The total synthesis of amphidinolide C and a second-generation synthesis of amphidinolide F have been accomplished through the use of a common intermediate to access both the C1-C8 and the C18-C25 sections. The development of a Ag-catalyzed cyclization of a propargyl benzoate diol is described to access both trans-tetrahydrofuran rings. The evolution of a Felkin-controlled, 2-lithio-1,3-dienyl addition strategy to incorporate C9-C11 diene as well as C8 stereocenter is detailed. Key controlling aspects in the sulfone alkylation/oxidative desulfurization to join the major subunits, including the exploration of the optimum masking group for the C18 carbonyl motif, are discussed.
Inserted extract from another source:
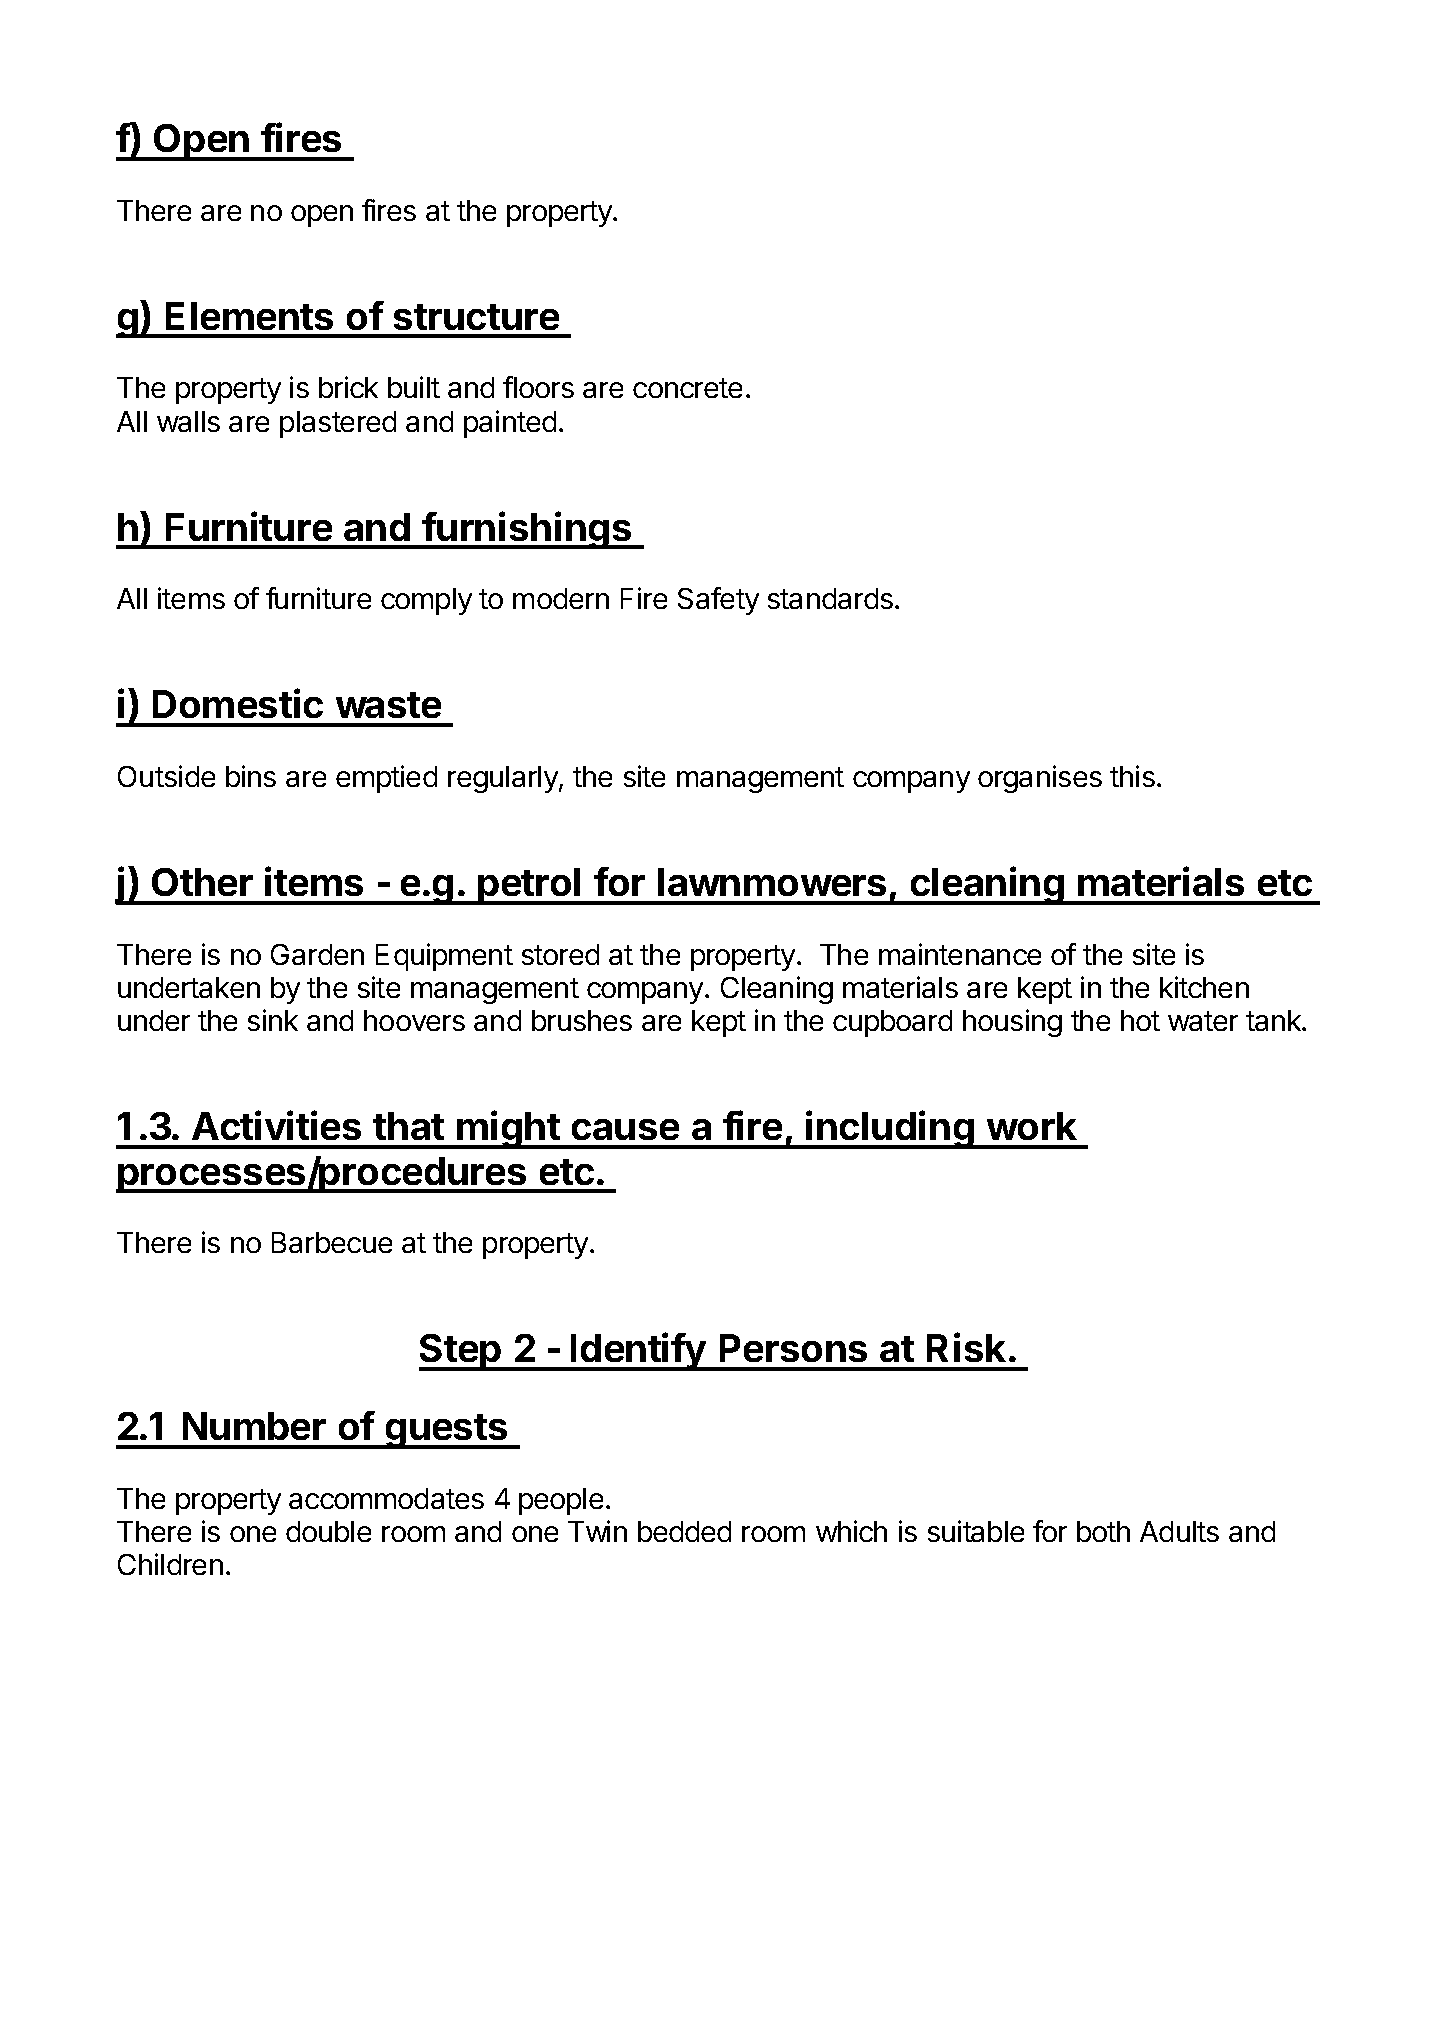 This screenshot has width=1436, height=2032. Describe the element at coordinates (317, 954) in the screenshot. I see `Garden` at that location.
A Trost asymmetric alkynylation and a stereoselective cuprate addition to an alkynoate have been developed for the rapid construction of the C26-C34 subunit. A Tamura/Vedejs olefination to introduce the C26 side arm of amphidnolides C and F is employed. The late-stage incorporation of the C15, C18 diketone motif proved critical to the successful competition of the total syntheses.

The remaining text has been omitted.